Well, the answer is not an absolute NO. You do require a few observations but, a long time series is not necessary. My recent paper talks about the potential application of Self-Starting CUSUM in fisheries research. The paper investigates, “Whether a fishery can be managed if no historical data are available?” The fish cartoon depicted above is a symbolic representation to highlight the key messages.
1. Number of samples: A minimum of three observations could help detecting a trend.
2. Reference point: Reference point (value indicating ‘OK’) is not required to detect a trend.
3. Large fish indicator: Large fishes in the population indicate the health of the fish stock.
What is a CUSUM?
The CUSUM refers to Cumulative Sum control chart in ‘Statistical Process Control (SPC)’ theory.
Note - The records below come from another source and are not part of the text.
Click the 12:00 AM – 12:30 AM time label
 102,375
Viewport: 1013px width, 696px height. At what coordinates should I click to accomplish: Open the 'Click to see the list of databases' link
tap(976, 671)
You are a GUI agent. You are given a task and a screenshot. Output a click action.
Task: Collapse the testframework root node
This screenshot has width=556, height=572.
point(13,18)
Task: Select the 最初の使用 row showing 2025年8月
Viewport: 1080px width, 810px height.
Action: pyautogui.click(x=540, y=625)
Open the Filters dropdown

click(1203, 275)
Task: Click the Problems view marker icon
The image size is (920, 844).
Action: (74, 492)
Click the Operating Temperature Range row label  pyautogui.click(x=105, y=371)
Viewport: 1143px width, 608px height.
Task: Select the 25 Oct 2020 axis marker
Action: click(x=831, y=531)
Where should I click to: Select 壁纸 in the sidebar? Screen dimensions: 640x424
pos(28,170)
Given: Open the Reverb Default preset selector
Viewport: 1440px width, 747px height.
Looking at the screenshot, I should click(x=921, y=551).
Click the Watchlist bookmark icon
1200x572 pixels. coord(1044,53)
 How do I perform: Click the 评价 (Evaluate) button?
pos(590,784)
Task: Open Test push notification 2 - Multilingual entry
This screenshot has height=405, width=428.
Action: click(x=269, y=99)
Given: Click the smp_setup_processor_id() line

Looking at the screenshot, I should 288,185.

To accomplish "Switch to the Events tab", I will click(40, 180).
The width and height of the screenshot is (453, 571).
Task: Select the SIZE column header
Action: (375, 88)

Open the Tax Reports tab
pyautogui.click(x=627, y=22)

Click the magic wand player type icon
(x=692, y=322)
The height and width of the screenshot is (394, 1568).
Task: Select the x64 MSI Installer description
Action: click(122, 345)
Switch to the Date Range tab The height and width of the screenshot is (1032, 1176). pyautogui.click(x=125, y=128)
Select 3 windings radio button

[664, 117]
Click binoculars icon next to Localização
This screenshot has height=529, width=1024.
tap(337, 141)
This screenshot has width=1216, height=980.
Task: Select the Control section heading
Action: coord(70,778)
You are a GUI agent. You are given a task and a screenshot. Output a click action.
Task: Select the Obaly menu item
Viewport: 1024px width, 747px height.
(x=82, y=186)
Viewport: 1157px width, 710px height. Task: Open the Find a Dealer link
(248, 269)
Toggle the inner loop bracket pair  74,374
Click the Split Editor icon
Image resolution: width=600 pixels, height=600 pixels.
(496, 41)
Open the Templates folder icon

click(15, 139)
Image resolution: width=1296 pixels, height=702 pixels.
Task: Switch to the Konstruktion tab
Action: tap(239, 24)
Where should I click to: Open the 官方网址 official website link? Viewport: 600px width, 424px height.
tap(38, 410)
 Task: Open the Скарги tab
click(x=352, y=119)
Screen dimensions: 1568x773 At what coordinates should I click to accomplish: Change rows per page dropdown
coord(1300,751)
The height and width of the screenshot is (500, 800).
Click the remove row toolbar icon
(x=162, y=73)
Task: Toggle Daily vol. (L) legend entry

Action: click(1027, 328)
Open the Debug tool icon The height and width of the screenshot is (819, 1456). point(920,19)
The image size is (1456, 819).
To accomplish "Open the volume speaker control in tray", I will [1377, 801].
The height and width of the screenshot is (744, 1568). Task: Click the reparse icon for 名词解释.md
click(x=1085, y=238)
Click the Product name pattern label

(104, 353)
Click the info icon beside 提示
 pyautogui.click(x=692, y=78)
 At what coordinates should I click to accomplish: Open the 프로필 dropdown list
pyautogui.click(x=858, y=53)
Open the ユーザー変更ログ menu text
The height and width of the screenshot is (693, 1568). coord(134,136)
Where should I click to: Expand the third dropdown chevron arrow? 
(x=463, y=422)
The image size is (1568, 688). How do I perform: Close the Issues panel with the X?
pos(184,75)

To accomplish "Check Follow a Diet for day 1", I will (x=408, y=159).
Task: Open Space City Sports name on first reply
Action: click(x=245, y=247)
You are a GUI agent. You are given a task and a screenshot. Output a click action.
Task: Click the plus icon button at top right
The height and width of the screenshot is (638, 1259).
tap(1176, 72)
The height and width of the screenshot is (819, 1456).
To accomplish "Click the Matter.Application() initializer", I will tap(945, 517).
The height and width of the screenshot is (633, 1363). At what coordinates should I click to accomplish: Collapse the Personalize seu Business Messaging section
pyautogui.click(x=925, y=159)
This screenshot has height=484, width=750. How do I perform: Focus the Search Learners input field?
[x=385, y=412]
They are used for monitoring purposes and help detecting whether the observations in a time series are deviating consistently from a desired level of performance. The graphical version of SPC is known as a control chart and the simplest version is the ‘Shewhart’. In Shewhart chart, the data is monitored by checking whether the observations cross an upper or lower limit (red lines). The example demonstrated below shows the pH observations in an aquarium where the desired level of performance (or reference point) is pH=7 in blue line (neither acidic nor alkaline).
The CUSUM control chart is a modified version of Shewhart, where it computes the deviation of each observation from the reference point and compute their cumulative sum until the last observation. Hence, CUSUM has the advantage of detecting small and gradual shift in the time series (or trend) as early as it occurs (see the graph below).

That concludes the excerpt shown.